Source: Journal of Teacher Education, 62(5), 446-464. November/December, 2011.
(Reviewed by the Portal Team)

This article reports on a study that aims to generate insights about student teaching’s contributions to preservice teachers (PST) learning.

Specifically, this study explores opportunities to learn within and across student teaching placements.
The authors analyze the degree to which placement experiences present equitable opportunities for PSTs to build a specialized knowledge base,one that can support them to enact in urban, high-needs schools the kind of responsive, learner-centered practices that research suggests are crucial to the academic success of historically underserved students.

The authors address to the following research questions:
What opportunities to learn do first-year teachers report having experienced as student teachers in urban, high-needs schools?
How do opportunities vary across placements and with what implications for PST learning?

Method
The participants were 11 first-year elementary teachers who were completing the second year of a two-year specialized teacher education programs (TEPs) in a large metropolitan area.

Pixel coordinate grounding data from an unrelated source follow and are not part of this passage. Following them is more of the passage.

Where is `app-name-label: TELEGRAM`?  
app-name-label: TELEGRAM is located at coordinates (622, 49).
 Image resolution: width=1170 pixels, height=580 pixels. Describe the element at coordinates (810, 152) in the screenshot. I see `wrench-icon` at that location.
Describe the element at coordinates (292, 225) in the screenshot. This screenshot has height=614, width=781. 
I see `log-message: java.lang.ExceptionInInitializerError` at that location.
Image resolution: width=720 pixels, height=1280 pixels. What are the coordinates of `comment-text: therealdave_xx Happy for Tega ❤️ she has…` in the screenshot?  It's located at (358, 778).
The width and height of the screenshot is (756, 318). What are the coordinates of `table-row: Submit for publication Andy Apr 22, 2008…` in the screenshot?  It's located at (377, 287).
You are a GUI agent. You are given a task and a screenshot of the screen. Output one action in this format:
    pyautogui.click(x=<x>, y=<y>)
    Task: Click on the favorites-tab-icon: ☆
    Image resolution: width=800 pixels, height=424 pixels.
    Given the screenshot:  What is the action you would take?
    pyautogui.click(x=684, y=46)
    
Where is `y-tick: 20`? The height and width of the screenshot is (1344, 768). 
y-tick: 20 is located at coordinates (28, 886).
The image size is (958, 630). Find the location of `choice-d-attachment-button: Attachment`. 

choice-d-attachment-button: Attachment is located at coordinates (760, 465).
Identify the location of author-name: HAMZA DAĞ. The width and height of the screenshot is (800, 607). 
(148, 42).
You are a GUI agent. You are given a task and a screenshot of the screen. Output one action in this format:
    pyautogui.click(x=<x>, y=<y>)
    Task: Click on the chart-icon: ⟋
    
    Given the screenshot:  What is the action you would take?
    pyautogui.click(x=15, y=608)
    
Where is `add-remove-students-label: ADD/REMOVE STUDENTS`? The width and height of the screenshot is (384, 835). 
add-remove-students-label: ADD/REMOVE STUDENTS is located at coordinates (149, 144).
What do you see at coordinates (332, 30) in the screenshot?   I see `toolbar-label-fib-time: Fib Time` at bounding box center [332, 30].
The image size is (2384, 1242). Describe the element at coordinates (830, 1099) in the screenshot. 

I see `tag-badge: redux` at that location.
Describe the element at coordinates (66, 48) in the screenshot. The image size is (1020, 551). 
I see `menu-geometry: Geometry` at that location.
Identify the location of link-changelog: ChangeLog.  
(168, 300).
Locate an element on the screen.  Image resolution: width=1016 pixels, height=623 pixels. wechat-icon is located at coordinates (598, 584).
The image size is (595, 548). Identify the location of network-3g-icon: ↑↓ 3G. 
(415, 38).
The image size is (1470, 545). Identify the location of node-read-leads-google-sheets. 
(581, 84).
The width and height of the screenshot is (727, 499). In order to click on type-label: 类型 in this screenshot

During the TEP’s second year, PSTs participate in a weekly seminar and complete master’s theses, while also serving as full-time teachers in local public schools and receiving classroom visits from a field supervisor roughly every third week.

Findings

The authors found that all participants repeatedly praised student teaching for nurturing emerging professional identities and conferring new self-confidence.
The participants also credited student teaching with approximating what employment would be like in an urban, high-needs school.

Opportunities to Learn
Specifically, the authors address three core strands of opportunity reportedly experienced by participants.
These include opportunities to learn about curriculum and content; opportunities to see and participate in, but usually not plan for, “what’s possible”; and opportunities to struggle with and for youth.

Opportunities to learn about content and curriculum
The participants argued that most placement experiences focused almost exclusively on math and literacy and that cooperating teachers (CTs) tended to teach those content areas in isolation from one another.

Opportunities to see and participate in, but usually not plan for “what’s possible”
Participants claimed that these placements provided images of “what’s possible,” which in turn anchored them when they faced first-year struggles.
However, all participants reported not having had much opportunity to see CTs plan or plan with them.

Opportunities to struggle with and for youth
In six instances, participants described placements with CTs who communicated a particularly high degree of urgency about their work as educators and who advocated on behalf of students and challenged deficit assumptions about their capacities to learn.
Alternatively, in two cases, participants recounted placements with CTs who seemed to lack the commitment or skill to respectfully meet even students’ most basic needs.
To varying degrees, both appeared to present meaningful opportunities for PSTs to practice struggling on behalf of youth.

Implications

This study deepens the authors' belief that student teaching plays a significant role in PST learning and that its role tends to be problematic in practice and oversimplified in research.


Developing and Supporting Exemplary CTs
Overall, findings index the challenges of providing mentors who can model “what’s possible” in the face of tightly regulated reforms and grant PSTs access to the backstage labor that undergirds excellent teaching.

Providing Models Amid Realistic Policy Conditions
The authors argue that teacher educators might need to consider adjustments that maximize partnerships with exemplary, equity-minded CTs. such adjustments might involve assigning new roles and responsibilities to university-based field supervisors.

Moving Beyond Models to Mediation
The authors also consider it crucial for teacher educators to draw on and create opportunities and mediating tools that press PSTs not only to watch others grapple but also to grapple themselves with the tensions between student-centered teaching and a policy context that increasingly standardizes instruction and assessment in urban, high-needs schools.

Anchoring Teacher Education Practice in the Pursuit of Equitable Opportunities to Learn
Findings also suggest the need to conceive of student teaching as a continuum of experiences that work together to expand PSTs’ learning rather than merely compound strengths for some and weaknesses for others.